Lucky Dog Animal Rescue is an all-volunteer nonprofit that rescues homeless dogs and finds loving homes for them through weekly adoption events
By Jane Hess Collins
Animal adoption used to be a handmade sign reading “Free to Good Home” next to a box overflowing with puppies and a desperate looking dad offering to off-load a pup to anyone who walked by. Today adoption is safer and more sophisticated, thanks to organizations like Lucky Dog Animal Rescue (LDAR).

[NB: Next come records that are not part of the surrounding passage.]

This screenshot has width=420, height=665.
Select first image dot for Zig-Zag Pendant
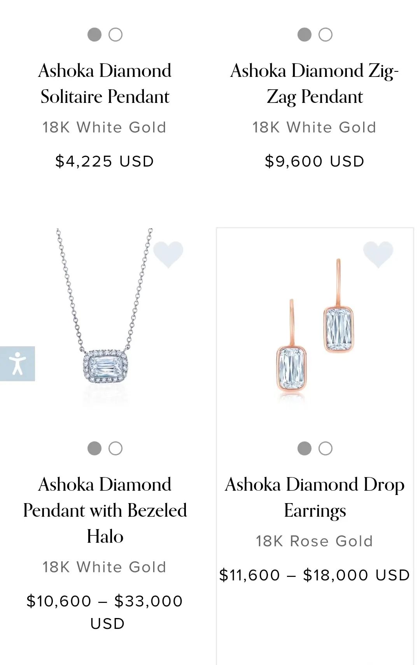coord(305,35)
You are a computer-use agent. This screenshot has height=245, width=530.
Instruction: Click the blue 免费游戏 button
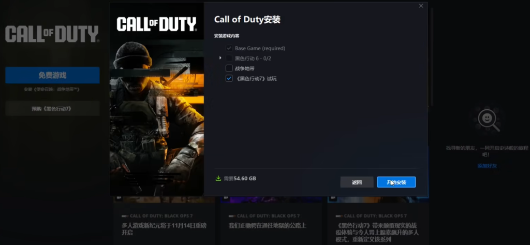click(x=52, y=75)
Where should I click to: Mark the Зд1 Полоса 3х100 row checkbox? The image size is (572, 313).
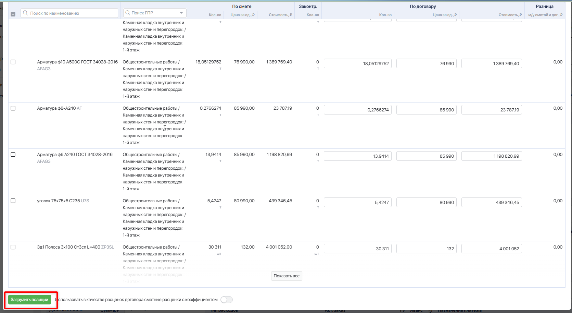point(13,247)
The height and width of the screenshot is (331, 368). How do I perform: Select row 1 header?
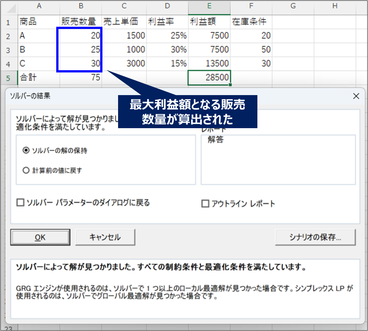8,22
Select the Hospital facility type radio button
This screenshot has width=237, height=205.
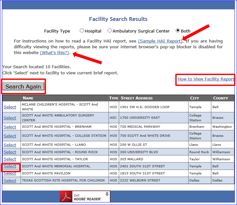[x=82, y=31]
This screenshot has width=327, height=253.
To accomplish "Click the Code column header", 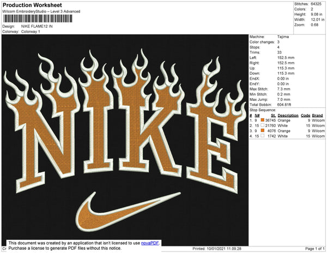I will pos(305,116).
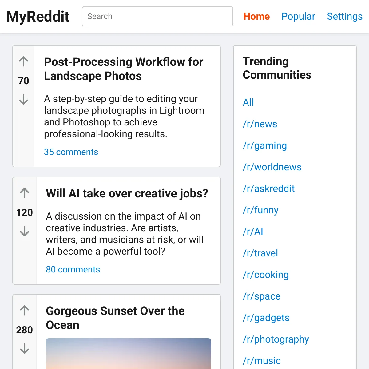
Task: Upvote the Landscape Photos post
Action: click(x=23, y=61)
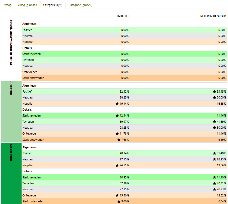Select the star beside 40,31% Tevreden
This screenshot has height=204, width=228.
(x=214, y=184)
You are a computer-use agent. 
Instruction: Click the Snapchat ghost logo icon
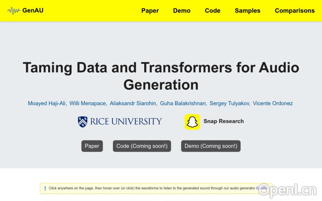[192, 122]
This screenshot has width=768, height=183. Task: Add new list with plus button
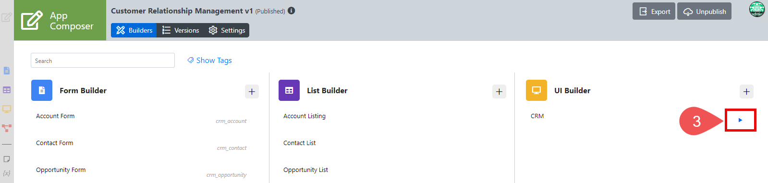[499, 91]
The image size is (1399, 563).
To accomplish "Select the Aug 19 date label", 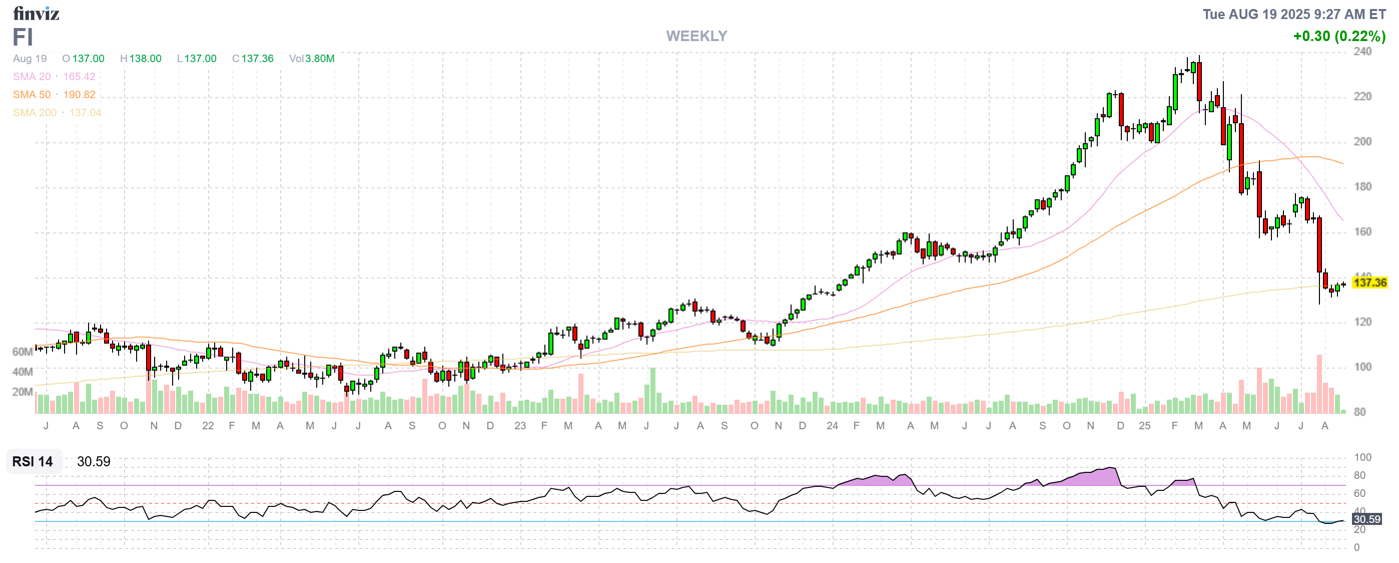I will (30, 59).
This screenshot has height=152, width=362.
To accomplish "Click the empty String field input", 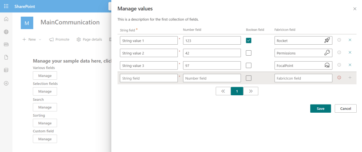I will point(148,78).
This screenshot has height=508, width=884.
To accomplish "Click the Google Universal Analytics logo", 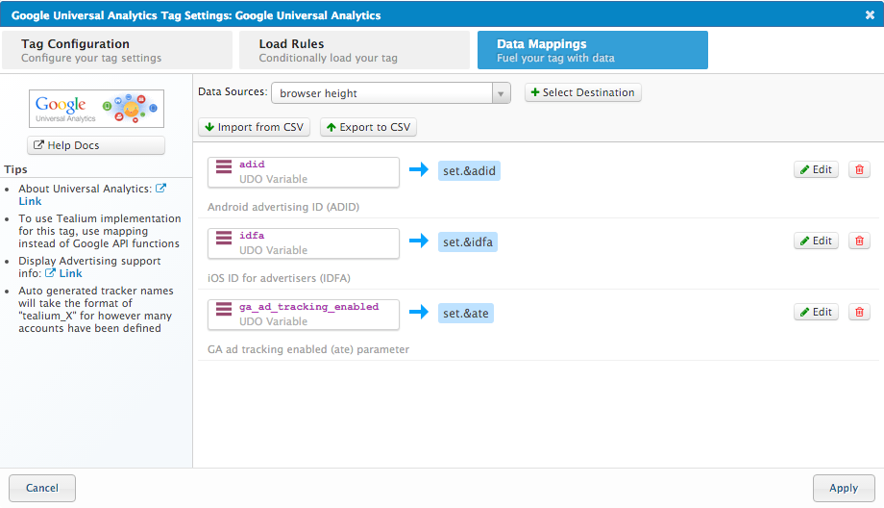I will tap(96, 109).
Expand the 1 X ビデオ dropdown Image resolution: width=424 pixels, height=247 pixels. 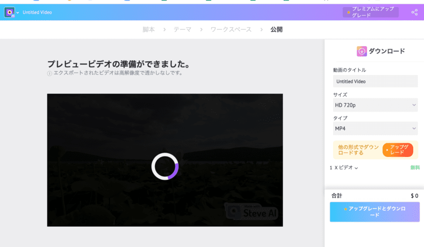pos(344,168)
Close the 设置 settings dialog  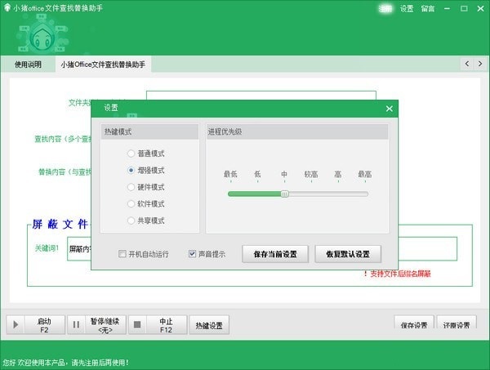coord(389,108)
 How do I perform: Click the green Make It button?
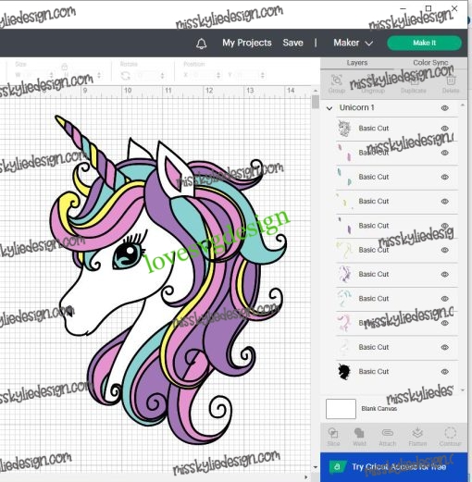[424, 43]
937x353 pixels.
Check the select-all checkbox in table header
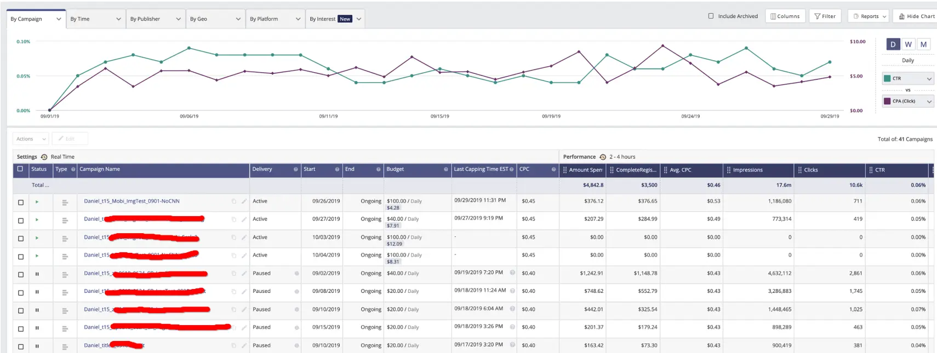20,169
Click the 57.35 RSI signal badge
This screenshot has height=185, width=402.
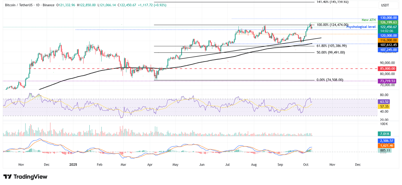click(383, 106)
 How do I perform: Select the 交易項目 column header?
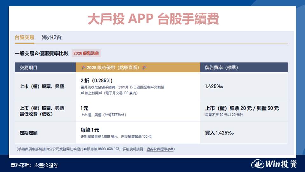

As I drove up to the PetSmart parking lot in Falls Church, the entrance was a circus of volunteers, foster parents and 83 dogs of all sizes and ages who were hoping to find a home. Two volunteers sat behind a table, matching volunteers with dogs who would be ours to watch for the next two hours. I took my place in line, realizing later I had ditched in front of 20 people who had been standing in the 95 degree humidity.
A volunteer gave me a name tag that read “Anika, with Jane” while another volunteer handed me a precious, 2-year-old Pug/Chihuahua mix on a leash. This was Anika. Just rescued from a high-kill shelter the day before, this 13-pounder was a vulnerable doggie bag of fright, confusion and hope.
Could she trust me?
Next came the one-minute training on what to do with our precious pups over the next two hours. All dogs wearing green bandanas around their necks, like Anika, were friendly with other dogs. The ones in red bandana were not. The dogs weren’t allowed to sniff each other since they were in various stages of vaccination, and with 83 dogs in a small space that was a lot harder than it sounded.
We could take the dogs into PetSmart, and most of us did to escape the heat. Anika and I trotted down the side aisles, checking out the other dogs as much as we were allowed, as well as the dozens of people who had shown up to find an adoption match.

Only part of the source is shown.